We hebben heerlijk geslapen in het gloednieuwe Heavens Hotel in de Grote Kerk van Hoorn. Een bijzonder hotel omdat het gehele interieur los van de kerkmuren binnenin de kerk is gebouwd. Je kunt het er zo weer uitpakken. En wat ook opviel, was de enorme rust die ervan uitging: je hoorde op de kamer helemaal niets van de geluiden buiten. Kortom, we hadden een uitstekende nachtrust.
Het is nog maar goed acht uur als we in de parkeergarage op een kilometer van het hotel in de auto stappen. Wat opvalt is dat we voor de nacht maar 1 euro 20 hoeven te betalen Het lijkt ons haast een vergissing. Maar de poort gaat keurig netjes door de nummerherkenning open en we kunnen op weg naar Stroet, waar ik gisteren ben opgehouden.

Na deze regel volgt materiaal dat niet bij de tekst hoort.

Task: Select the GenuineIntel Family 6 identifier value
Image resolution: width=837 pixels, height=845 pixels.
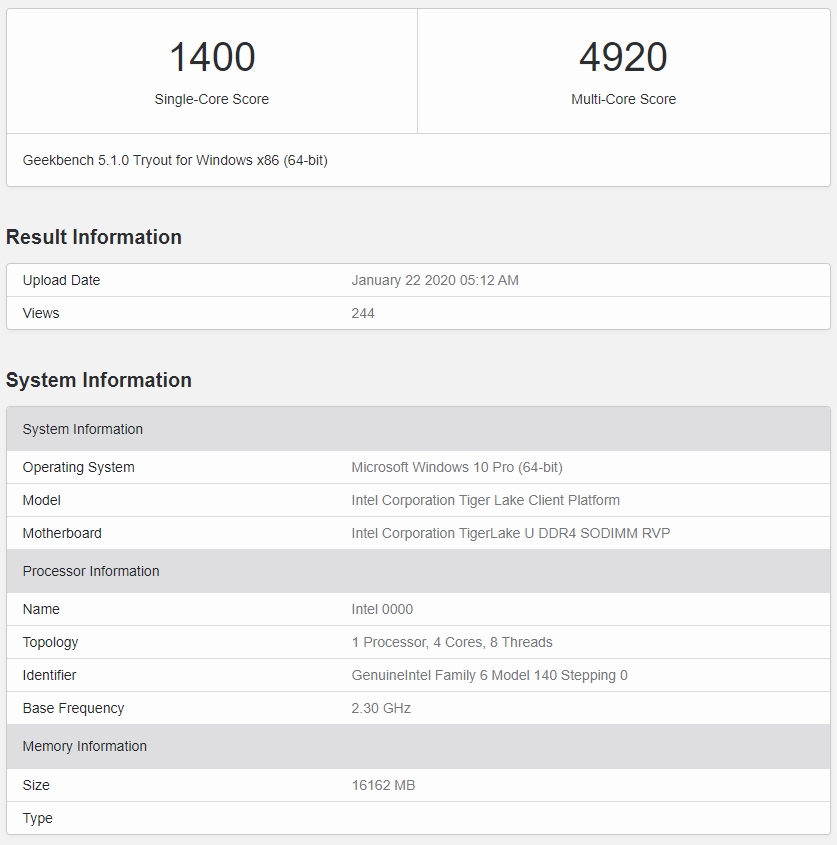Action: (489, 675)
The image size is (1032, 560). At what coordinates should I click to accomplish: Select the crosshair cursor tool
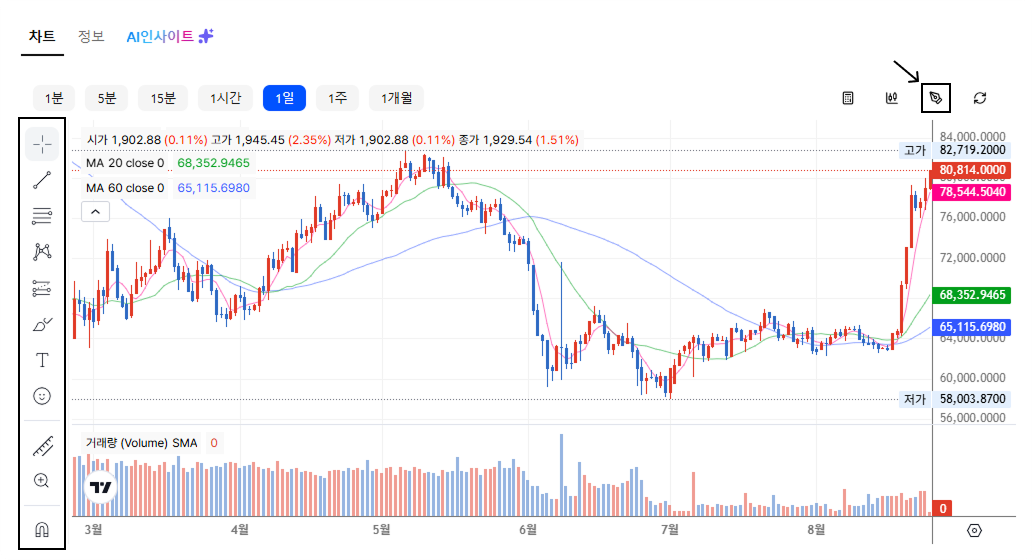click(42, 144)
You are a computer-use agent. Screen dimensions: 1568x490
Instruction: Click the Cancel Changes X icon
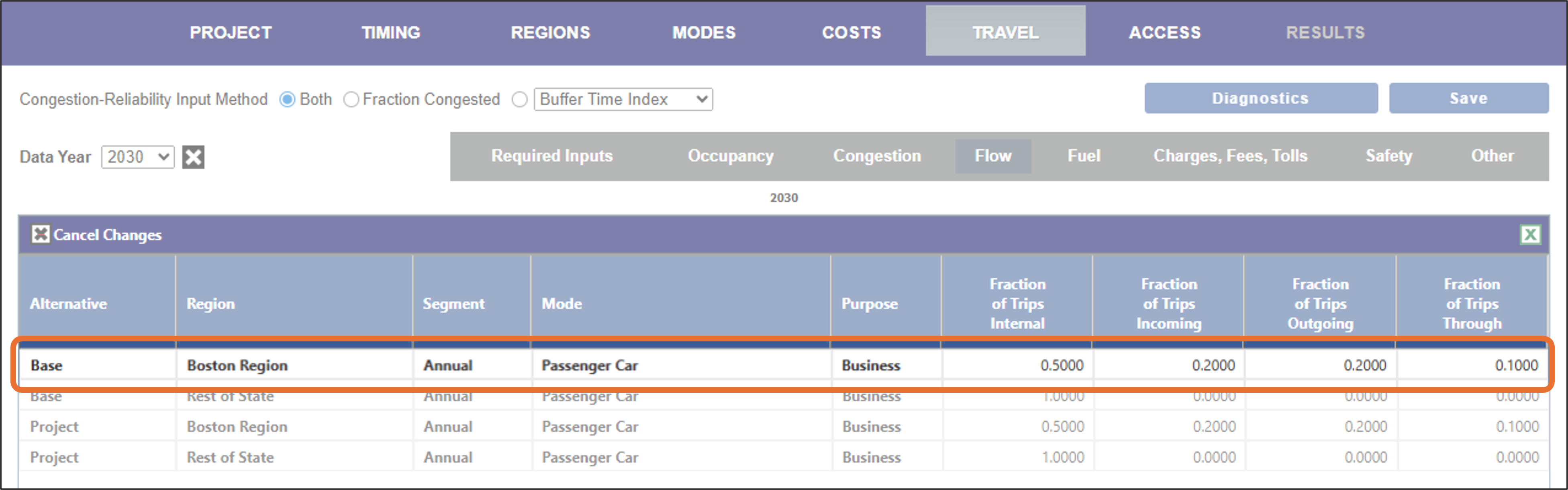coord(40,234)
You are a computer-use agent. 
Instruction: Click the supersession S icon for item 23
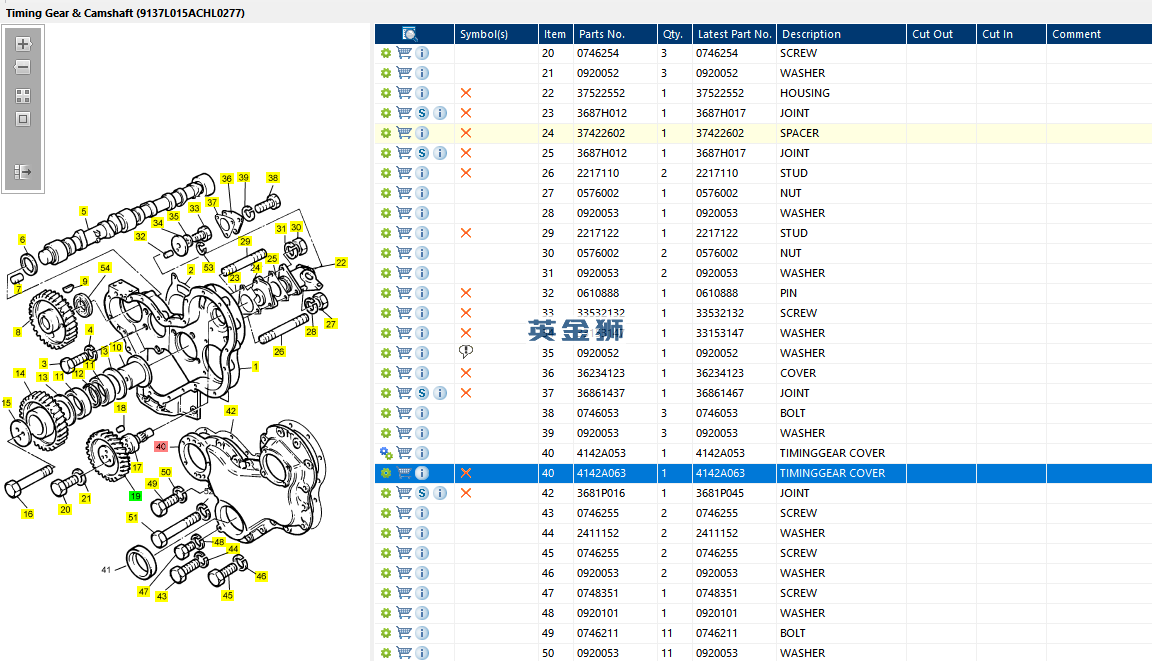click(x=422, y=113)
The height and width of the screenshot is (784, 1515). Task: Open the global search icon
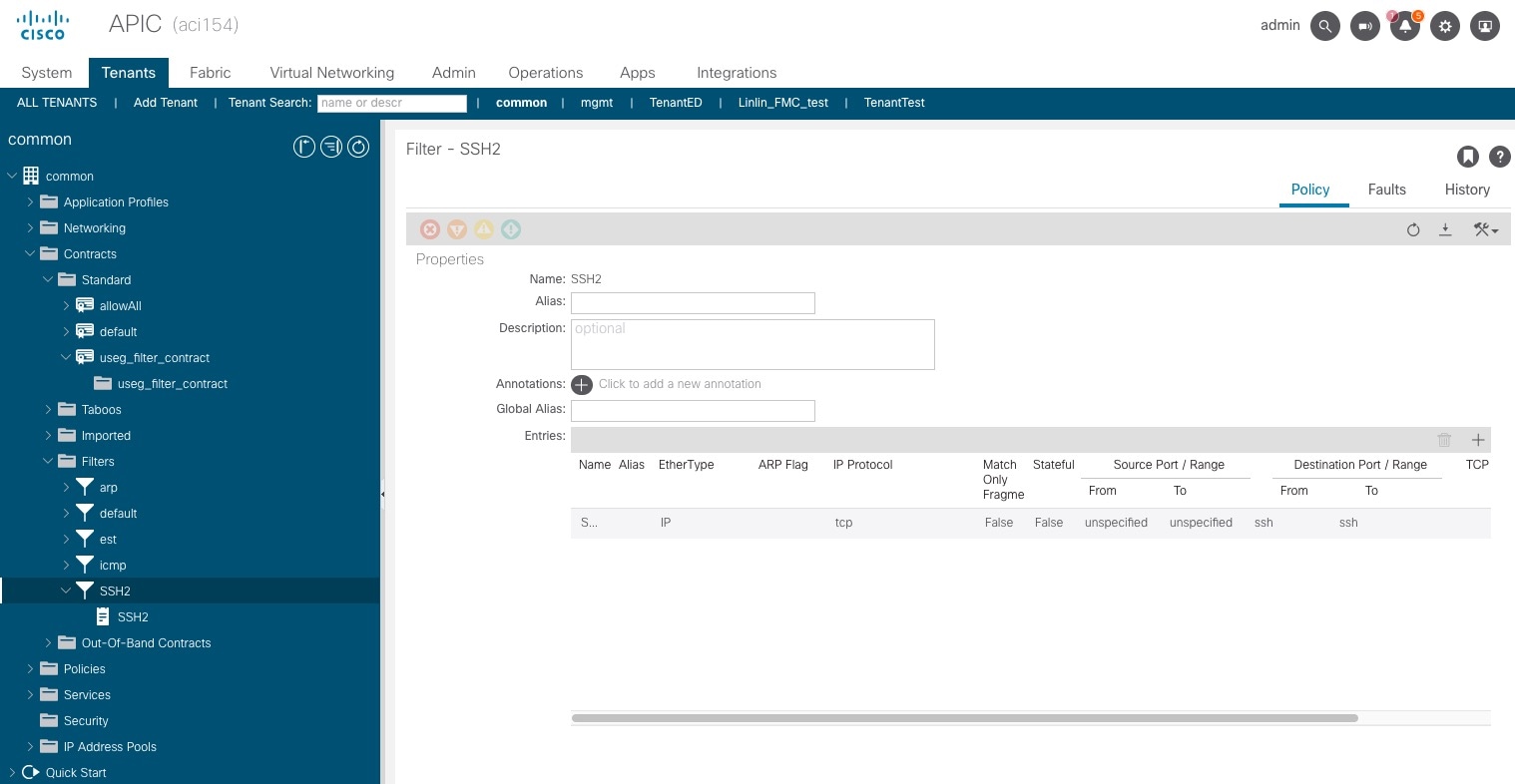tap(1324, 25)
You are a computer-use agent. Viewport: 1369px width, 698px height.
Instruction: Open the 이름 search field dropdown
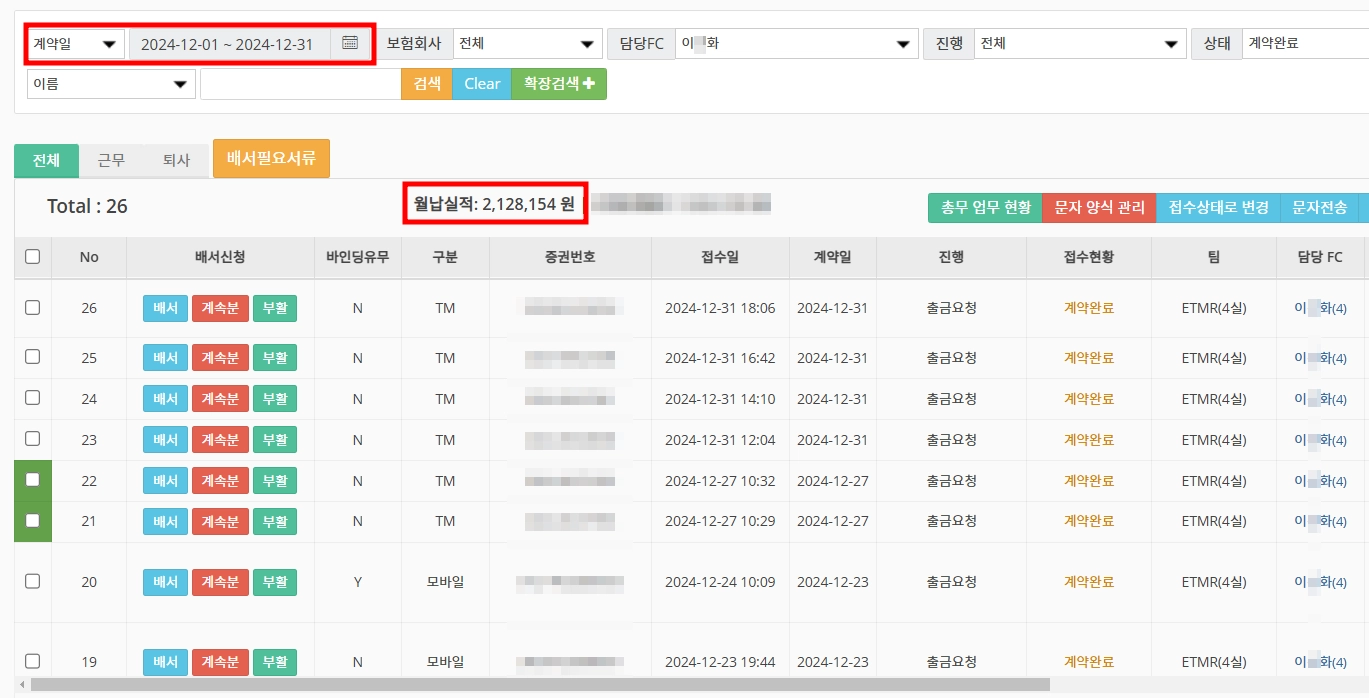(x=110, y=84)

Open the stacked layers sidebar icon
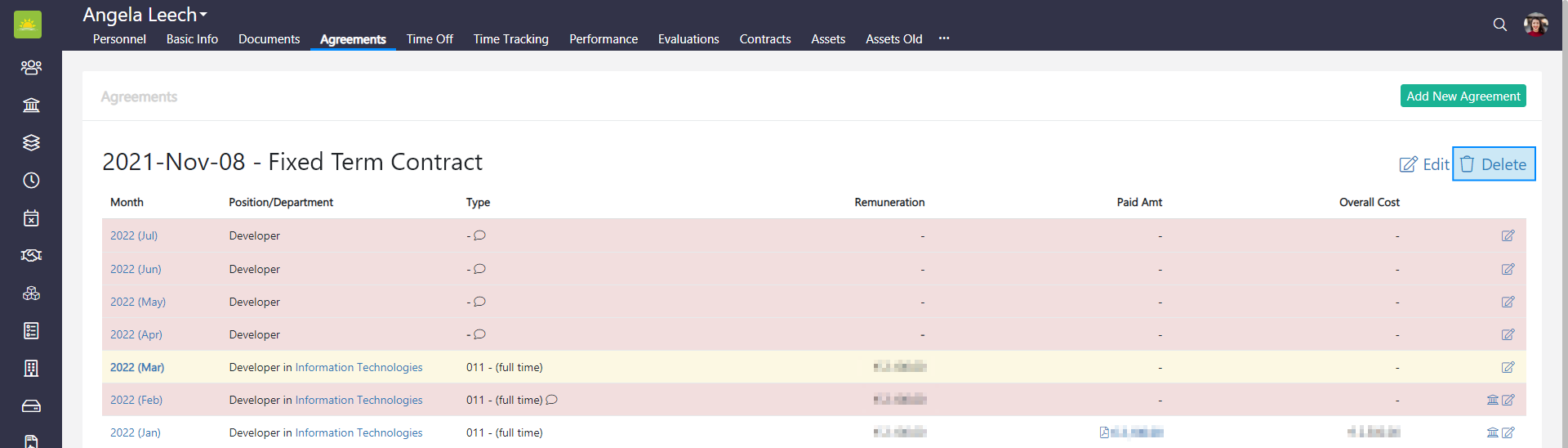point(31,142)
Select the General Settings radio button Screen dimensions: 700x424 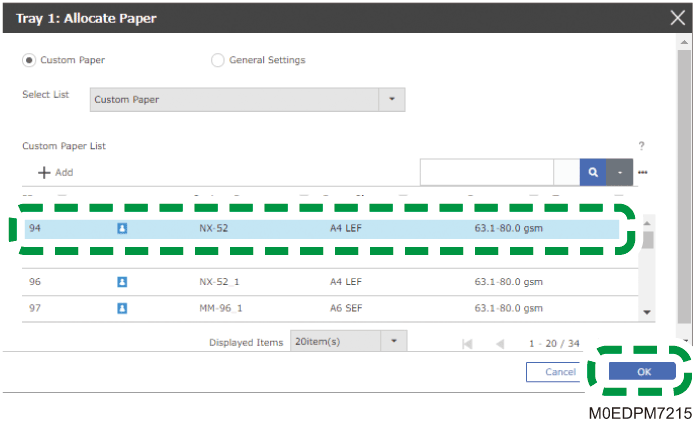point(218,60)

Na een half uur rijden, door wegwerkzaamheden moeten we een ommetje maken, zijn we toch ruim voor negen uur op het landweggetje dat van Stroet naar Tuitjehorn gaat. Daar parkeren we de auto en lopen Saakje en ik even later het dorpje Stroet in. (Of eigenlijk lopen we er niet in, maar er gewoon dwars doorheen. Het dorp is duidelijk een lintdorp) Bovendien is het met nog geen 400 inwoners niet groot. Toch werd het al in 1478 voor het eerst vermeld en ik lees later op internet dat Stroet komt van de benaming “stroet” wat moerassig betekent in het Oudfries. Het is toch wel grappig dat men hier vroeger een soort Fries sprak en de benaming West Friesland voor dit gebied niet voor niets heeft gekregen.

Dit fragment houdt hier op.